This material reality of the spectacle thus constitutes a form of economic domination, but unlike earlier forms of domination, it is not organized so as to combat a fundamental scarcity of resources and a concomitant limit to production. Instead, the spectacular reality film produces and distributes scarcity as a subordinate component of a general economy of material abundance, which is the most significant consequence of the global mechanization of commodity production. Trocchi takes this shift for granted when he writes, in ‘Invisible Insurrection’, that ‘[c]learly, there is in principle no problem of production in the modern world. The urgent problem of the future is that of distribution which is presently (dis)ordered in terms of the economic system prevailing in this or that area’ (1963a:179). That is, the massive growth of production under global capitalism (understood in Debord’s terms as referring both to the Western capitalist nations of the ‘diffuse spectacle’ and to the Eastern-bloc socialist nations of the ‘bureaucratic’ or ‘concentrated spectacle’ [1967:41–3], an identification with which Burroughs agrees: ‘[T]he same old formulas’ define both sides [Job 72]) has resulted in a general situation of abundance that could in principle provide every living person with an acceptable standard of living— if a radical redistribution of consumption were carried out.
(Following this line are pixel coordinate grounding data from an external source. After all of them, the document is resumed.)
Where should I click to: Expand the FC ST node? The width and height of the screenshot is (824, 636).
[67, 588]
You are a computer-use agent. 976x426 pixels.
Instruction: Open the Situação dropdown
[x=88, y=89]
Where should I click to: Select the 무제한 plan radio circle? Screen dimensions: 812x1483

Of course, it hasn’t been carried out, and instead scarcity and its correlates, poverty and passivity, are represented and reproduced through the spectacle itself. Even the struggle against poverty is determined by the logic of the spectacle, in that ‘reform’ (within the sphere of the diffuse spectacle) and ‘revolution’ (within the sphere of the concentrated spectacle) are equally denied the possibility of addressing the basic axioms of the system. Thus a new form of resistance is called for.
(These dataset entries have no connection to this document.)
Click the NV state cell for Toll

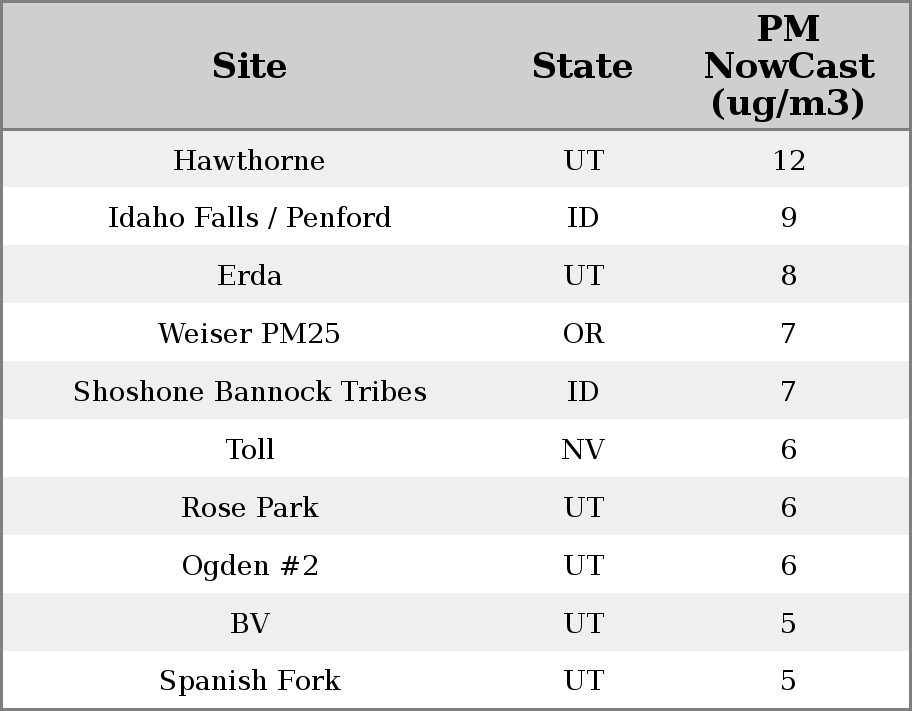(x=583, y=450)

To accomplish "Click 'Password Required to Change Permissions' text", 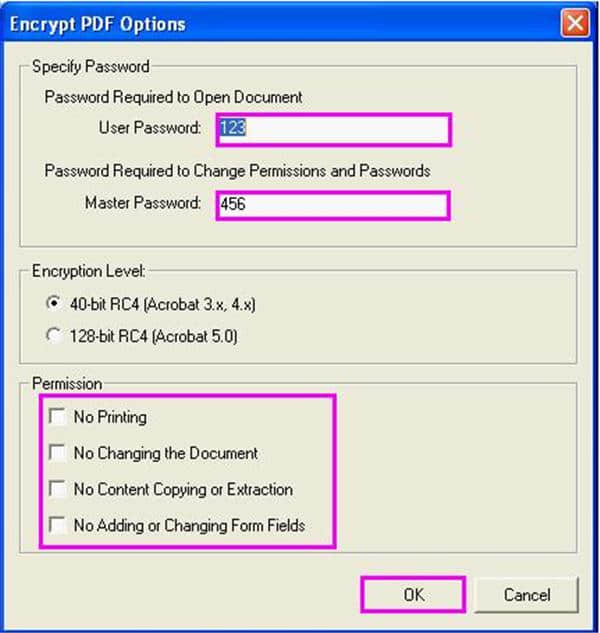I will [237, 171].
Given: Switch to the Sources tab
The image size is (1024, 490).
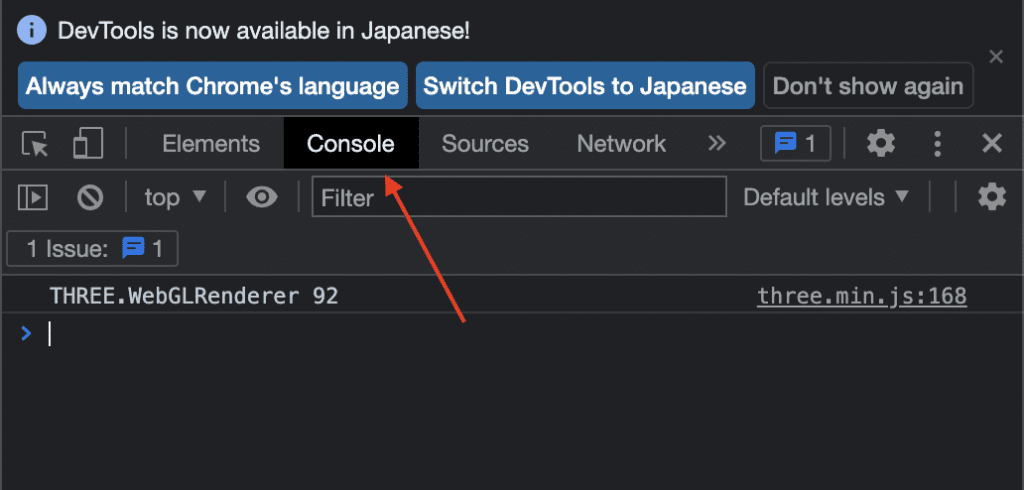Looking at the screenshot, I should tap(485, 144).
Freedom now is the password of all the revolutions of history, but now for the first time it is not poverty but material abundance which must be dominated according to new laws. Dominating abundance is not just changing the way it is shared out, but redefining its every orientation,superficial and profound alike. This is the first step of an immense struggle, infinite in its implications. (IS editorial committee 1965:156)
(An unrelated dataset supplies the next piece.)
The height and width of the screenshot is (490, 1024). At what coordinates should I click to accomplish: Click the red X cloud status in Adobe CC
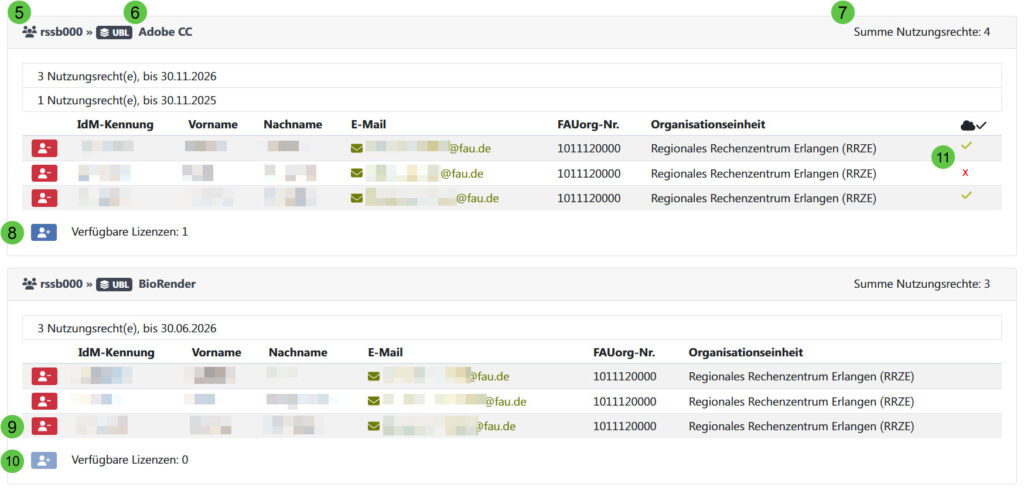point(965,173)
For Trocchi as for Debord, the new focus of resistance is not the sphere of production but rather its dialectical mirror image: ‘[O]ur anonymous million [minds] can focus their attention on the problem of “leisure” ’ (Trocchi 1963a:180). Like the Frankfurt School Marxists, the Situationists recognized that leisure was not relief from work but its continuation in another form—‘[t]he forms that dominate [the worker’s] life are carried over into leisure which becomes more and more mechanized; thus he is equipped with machines to contend with leisure which machines have accorded him’ (Trocchi 1963a:180). And thus the spectacle spreads its unfreedom into all the corners of everyday life, colonizing leisure time as it previously colonized non-capitalist spaces.
At the limit, then, our unfreedom is defined by the fact that we are not allowed to turn the spectacle of the reality film off or to step outside it, to take back the material reality of abundance and action from the controlling image of poverty and passivity. To do so would not only trigger a defensive reaction from the administrators of image-capital, it would also threaten the very structure of the spectator’s subjectivity. One of the most disturbing consequences of the domination of the spectacle is the isolation it imposes on the people subjected to it. The spectacle inserts itself into all relationships and alienates them by proposing itself as a necessary point of exchange and communication. As Debord notes, ‘[s]pectators are linked only by a one-way relationship to the very center that maintains their isolation from one another’ (1967:22). The result is, in fact, the very opposite of communication considered as an intersubjective or dialogical process of exchange, for in the spectacle ‘ “communication” is essentially one-way; the concentration of the media thus amounts to the monopolization by the administrators of the existing system of the means to pursue their particular form of administration’ (Debord 1967:19–20). Burroughs had already recognized this in Naked Lunch when he satirized the fascistic ‘Senders’ who seek to establish control by means of ‘one-way telepathic broadcasts instructing the workers what to feel and when’ (NL 148). Thus even the emotional and psychological behavior of the individual is pre-programmed by the ubiquitous image: ‘The spectacle’s externality with respect to the acting subject is demonstrated by the fact that the individual’s own gestures are no longer his own, but rather those of someone else who represents them to him’ (Debord 1967:23)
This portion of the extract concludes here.